Content/Trigger Warnings: Sexual assault, physical assault, trauma and PTSD, domestic violence, parental death, loss of a loved one (in the past), mentions of deportation, racism, mentions of a car accident, mentions of graphic injuries, harassment, bullying, sexism, mentions of human experimentations, stalking, sex

I had never heard of this release until Libro. fm. I haven’t heard a lot of readers talking about this book, but I did have two friends reading it at the same time as myself. When I saw readers listing this as sci-fi, I got really nervous and I didn’t know what to expect. But I’m so glad that I picked this book up and gave it a listen! This is probably one of the most interesting books I’ve read all year, so far and I hope you all give this book a chance!

Before I start, I just want to say how grateful I am that the author took the time to list content and trigger warnings at the beginning of the book. Not many authors do this, so I really wanted to make a space to show my appreciation and say how important this is. I do have a more thorough breakdown of content and trigger warnings listed above if you need specifics. But truly, this was one of the best things about this book!

Our story follows Sia Martinez, a Mexican-American teen, who’s still grieving the death of her mother, who was deported and died trying to make her way back to America from Mexico. Sia is constantly reminded of as she attends the same school with the son of the officer who deported her mother. She not only has the weight of the grief on her shoulders, but constantly deals with the bullying, racism, and harassment of her peers and the teachers at the school. Until Noah, the new kid, moves to school and suddenly the the things in Sia’s life start to change.

“My grandmother said there were countless worlds in addition to ours. The underworld, the ghost world, the world of beetles and bats and hummingbird moths. There’s a world for warlocks and brujas and one for coconut trees and even a world just for our dreams.”

I really appreciated Sia as our main character. For myself, personally, I think she was a perfect character to show a plethora of emotions and internal feelings in various situations. Most of the time, books don’t always show the full range of emotions teenagers and younger children can experience. Sia’s feelings are layered and deeply intertwined with one another, and I really loved that about her. However, I was hoping Sia would have been more vocal and stood up for herself more. The bond and routine Sia has with her father sort of builds up the idea that Sia would stand up for herself more often, challenge those who look down on her for who she is and her culture, and have a little more fight in her. However, I still enjoyed her character and really loved how we got to see the nerdy sides of her.

One of the biggest themes in this book is the friendship between Sia and Rose. They have been best friends for many years, but we see their friendship face hardships, independent struggles, and grow from those experiences. I find that it’s rare for books to show that friendships have many layers to them and they’re not always perfect. Their relationship felt so real and reminded me of one of my own friendships. With the conflict they encounter, it does take a bit, but eventually, Sia and Rose find their way back to one another and make amends.

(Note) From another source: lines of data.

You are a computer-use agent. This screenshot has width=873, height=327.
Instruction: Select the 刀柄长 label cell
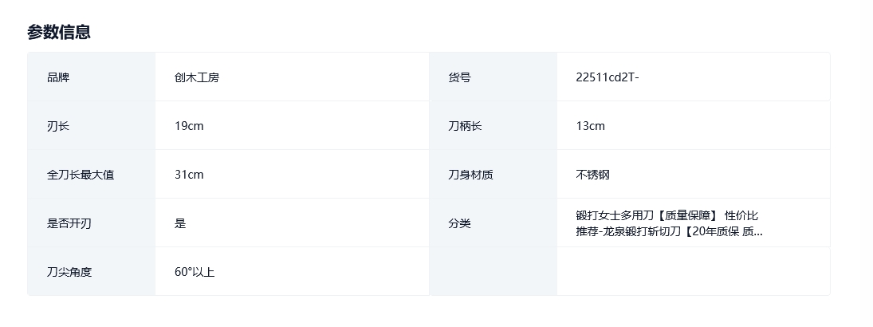[x=494, y=126]
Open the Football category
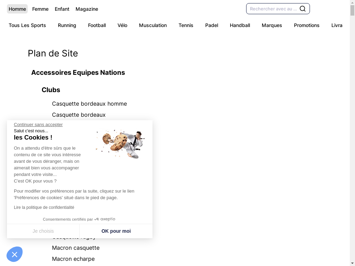Image resolution: width=355 pixels, height=266 pixels. pos(97,25)
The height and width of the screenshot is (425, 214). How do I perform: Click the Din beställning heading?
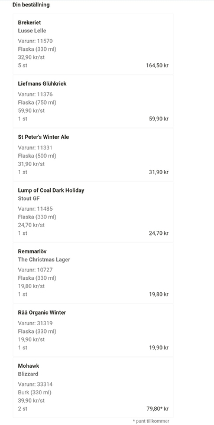tap(31, 5)
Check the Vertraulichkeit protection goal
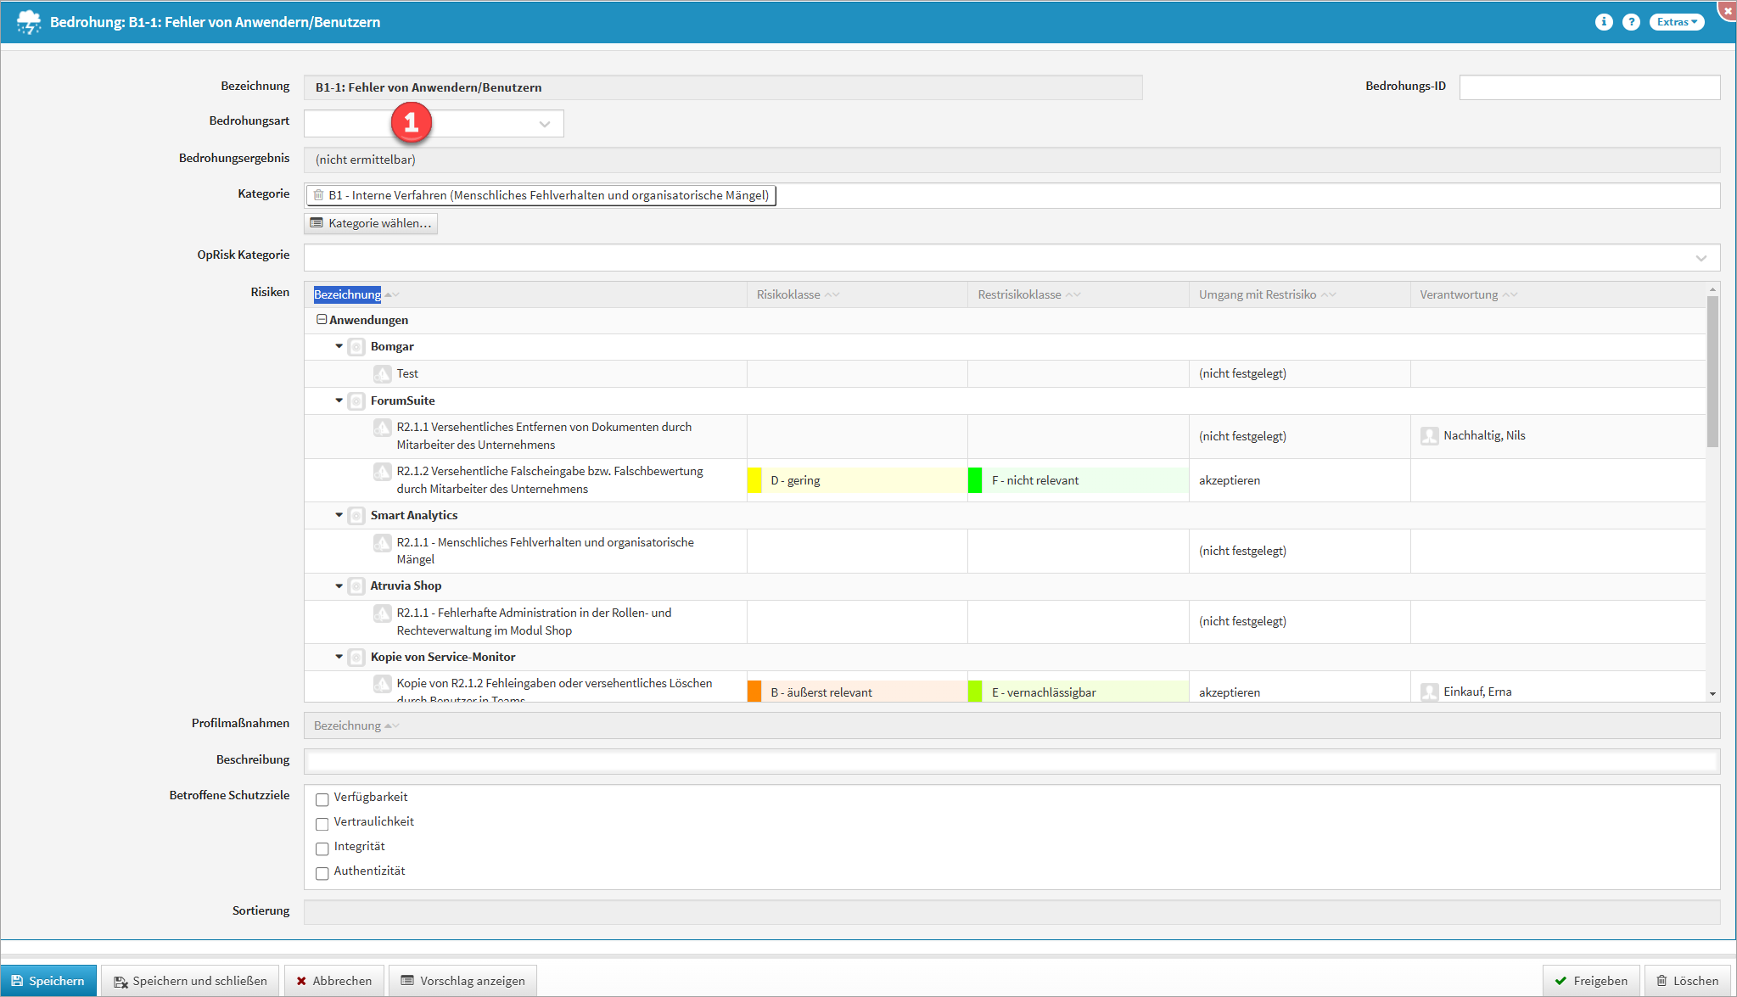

I also loved how we see the two of them navigate dating and trying to find a way to tell one another, balance time between each other and their relationships.

Speaking of dating, I didn’t read any of the blurbs or reviews for this book before listening to it, but when the SFF elements started appearing in this book, I was clutching my pearls. It made me so incredibly happy to see it. I think this is going to be an element that catches a lot of readers off-guard because it’s such a subtle element. However, I think it was beautifully established and I loved how it was woven into the story.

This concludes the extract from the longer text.